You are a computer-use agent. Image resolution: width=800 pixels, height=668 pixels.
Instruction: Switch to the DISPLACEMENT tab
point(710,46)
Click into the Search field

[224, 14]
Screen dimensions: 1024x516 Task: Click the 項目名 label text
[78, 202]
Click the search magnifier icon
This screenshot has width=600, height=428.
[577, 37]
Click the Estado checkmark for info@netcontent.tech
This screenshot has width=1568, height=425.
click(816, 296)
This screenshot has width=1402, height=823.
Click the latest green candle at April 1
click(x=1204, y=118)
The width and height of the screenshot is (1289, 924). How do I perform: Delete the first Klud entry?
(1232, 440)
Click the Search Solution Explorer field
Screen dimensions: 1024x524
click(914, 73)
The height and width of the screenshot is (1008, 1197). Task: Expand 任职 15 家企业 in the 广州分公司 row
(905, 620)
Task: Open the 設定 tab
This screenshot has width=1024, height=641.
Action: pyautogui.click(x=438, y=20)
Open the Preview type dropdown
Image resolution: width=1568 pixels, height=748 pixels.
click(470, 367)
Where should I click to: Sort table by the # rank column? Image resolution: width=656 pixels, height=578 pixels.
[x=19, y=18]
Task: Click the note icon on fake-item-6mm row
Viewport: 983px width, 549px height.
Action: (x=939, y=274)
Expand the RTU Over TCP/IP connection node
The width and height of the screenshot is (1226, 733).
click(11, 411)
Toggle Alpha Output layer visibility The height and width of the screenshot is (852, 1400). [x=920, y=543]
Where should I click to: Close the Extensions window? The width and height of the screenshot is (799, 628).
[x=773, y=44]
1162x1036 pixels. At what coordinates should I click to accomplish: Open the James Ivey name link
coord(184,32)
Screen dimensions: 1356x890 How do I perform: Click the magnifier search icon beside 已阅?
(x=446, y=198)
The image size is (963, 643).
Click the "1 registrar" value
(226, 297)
- - -
> [Problem to work on]: Looking at the records above, return exactly the lines from the line with "Click the latest green candle at April 1" to the line with "Open the Preview type dropdown", both ends included.

> [Expected output]:
Click the latest green candle at April 1
click(x=1204, y=118)
The width and height of the screenshot is (1289, 924). How do I perform: Delete the first Klud entry?
(1232, 440)
Click the Search Solution Explorer field
Screen dimensions: 1024x524
click(914, 73)
The height and width of the screenshot is (1008, 1197). Task: Expand 任职 15 家企业 in the 广州分公司 row
(905, 620)
Task: Open the 設定 tab
This screenshot has width=1024, height=641.
Action: pyautogui.click(x=438, y=20)
Open the Preview type dropdown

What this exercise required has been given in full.